Tuesday, October 28, 2008

Long battle for Suu Kyi - Editorial

From: CHAN Beng Seng
Date: 2008/10/27
Subject: [ReadingRoom] News on Burma - 27/10/08

Long battle for Suu Kyi - Editorial
The Nation (Thailand): Thu 23 Oct 2008

Today, Burmese opposition leader Aung San Suu Kyi will have been incarcerated for 13 years. The more the appeals for her release - from the United Nations, Asean and numerous world leaders - the more the Rangoon junta leaders harden their resolve not to let her free.

Why? They have learned that in the real world, nobody really cares about others. They do so for a period of time, but not all the time. It has been extremely unfortunate for the people of Burma and Suu Kyi since 1988. Whenever the international community came together, something happened that diverted attention away from Burma.

When Cyclone Nargis hit Burma in early May, the world's sympathy immediately and readily poured into Burma to help the people. Suddenly, the atrocities of the armed soldiers against protesting monks and the ordinary people were pushed to the back burner. Of course, the junta leaders have benefited from the influx of financial aid as never before seen. They have not changed a thing and seriously they do not need to. Obviously, international humanitarian organisations have used the Burmese crisis for their own benefit.

The Western world and international organisations automatically dropped their hardline criteria because they wanted to help the cyclone-affected Burmese people. Earlier Burma's recalcitrance to allow foreign relief and rescue teams caused additional deaths. Now, nobody is talking about political reforms and ongoing political suppression. International organisations are happy because they have earned a name for themselves by helping the poor Burmese. They said more aid should be channelled to the junta leaders and their organisations because they will learn how to deal with foreign assistance. Never mind if they have benefited from all the assistance. After all, the Burmese people will get direct help. The problem is, the junta has not given anything away that could facilitate national reconciliation and dialogue.

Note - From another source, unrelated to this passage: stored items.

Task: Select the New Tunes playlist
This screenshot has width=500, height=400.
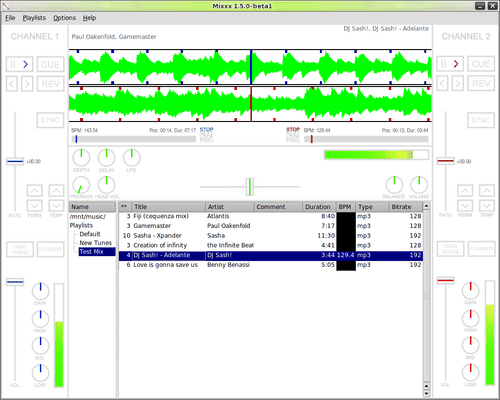Action: click(95, 243)
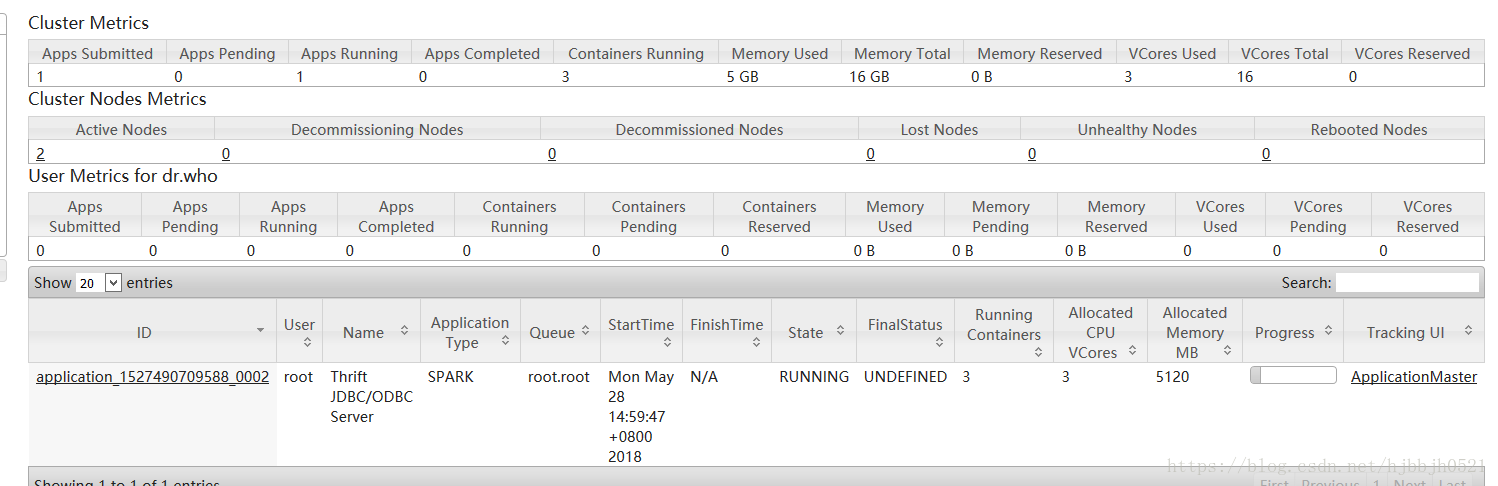Sort by Tracking UI column arrows
Viewport: 1498px width, 486px height.
pos(1468,331)
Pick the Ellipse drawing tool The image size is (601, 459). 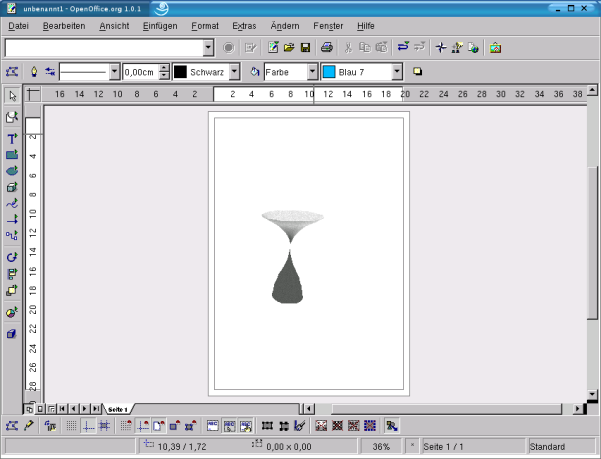[x=12, y=171]
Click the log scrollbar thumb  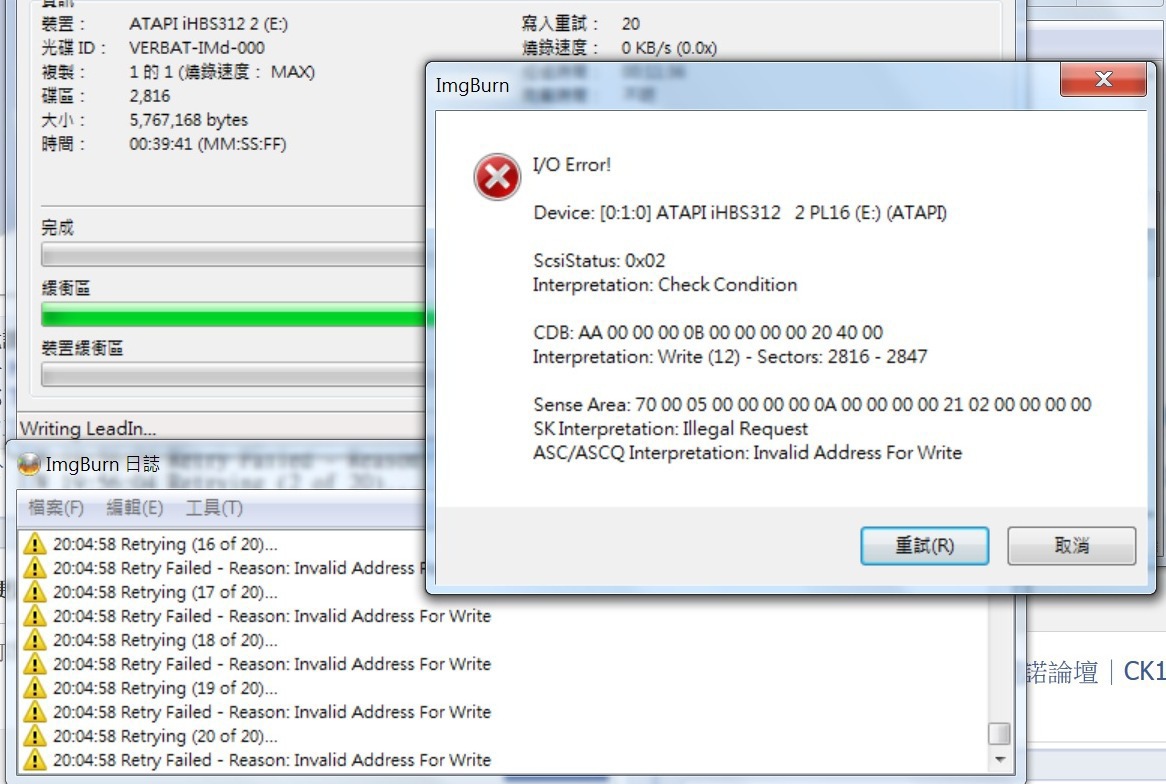999,733
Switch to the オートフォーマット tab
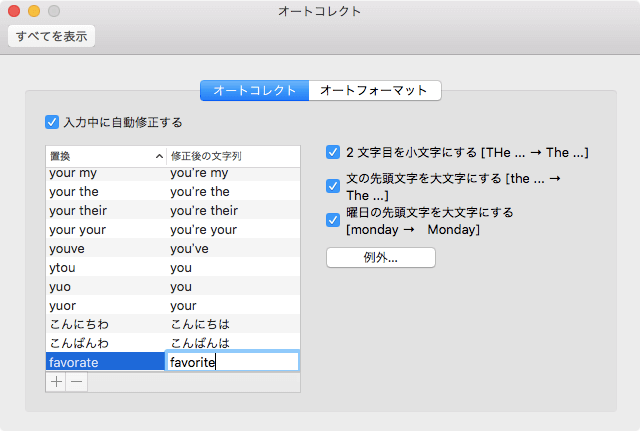The image size is (640, 431). [x=374, y=90]
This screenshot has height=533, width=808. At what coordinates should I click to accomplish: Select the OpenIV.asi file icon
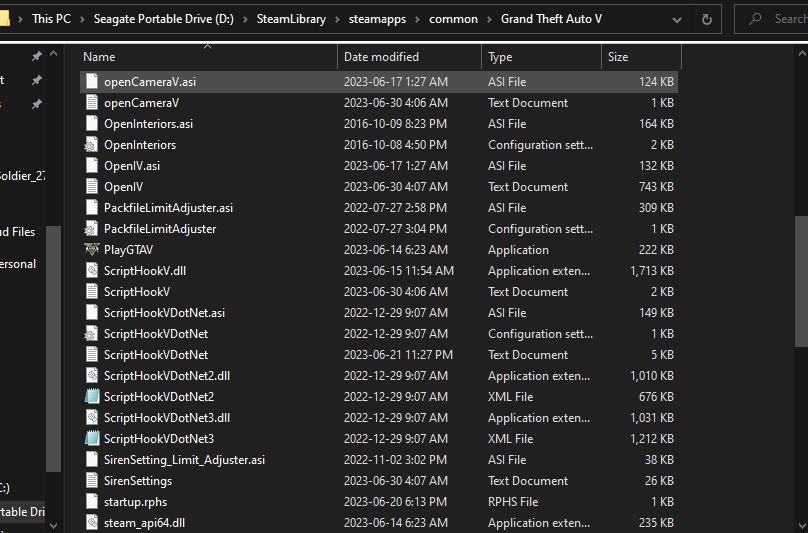92,166
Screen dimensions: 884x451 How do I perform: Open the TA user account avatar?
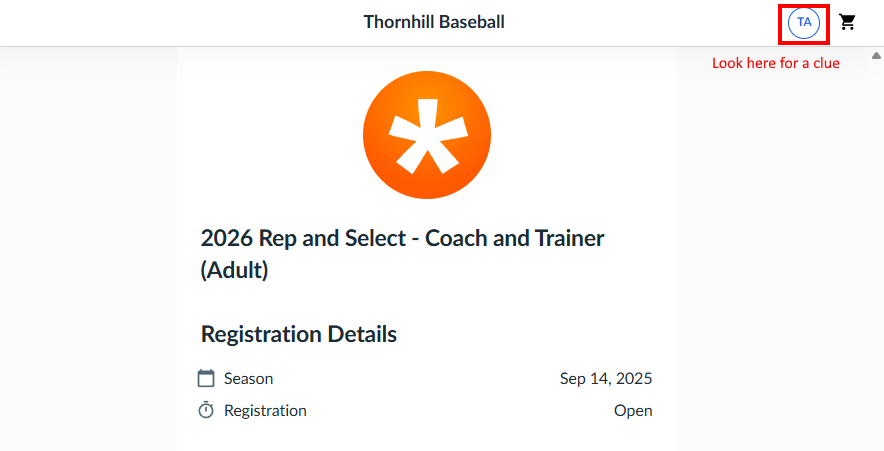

Apparently, the junta leaders are very confident that their sevenpoint road map will serve as the main instrument to eventually establish their legitimacy. Come 2010, it will be a fait accompli. The ongoing global financial crisis will take the focus away from Burma. UN Secretary-General Ban Kimoon believes that he can influence junta leader General Than Shwe to free Suu Kyi because he has made a good impression on the general. He is scheduled to visit Rangoon on December 19 after the AseanUN summit in Bangkok. Ban should not risk his reputation and that of the UN by such an endeavour. The UN's special envoy on Burma, Ismail Gambari, needs to improve his performance. He has yet to facilitate or bridge the gap between the junta and the opposition.

From the regional point of view, it is a win-win strategy for Burma. Just look at Thailand, which is in the political doldrums. As long as the Asean chair is in perpetual chaos, it cannot raise the Burma issue because it would be a case of the pot calling the kettle black. Indeed, it was fortunate that Singapore was the Asean chair last year during the Saffron Revolution because the island republic could issue a strong statement condemning the junta's heavy use of arms against protesters.

At this juncture, it seems that Western countries as well as Asean are sharing similar assessments - that the Burmese regime is very strong and its grip on power and the people is absolute. Nothing can be done about it. The best way is to work with the junta and take part in its political schemes. Conventional wisdom believes this is the best way because the regime might crack. Refusing to take part in the political process would immediately cut off future bargaining chips that the opposition or democracyloving people have.

It is heartrending to look into the future of Burma, knowing full well the political hypocrisy and vanity surrounding this issue. One can only hope that Suu Kyi will remain strong and robust and in good spirit. This is going to be a long battle.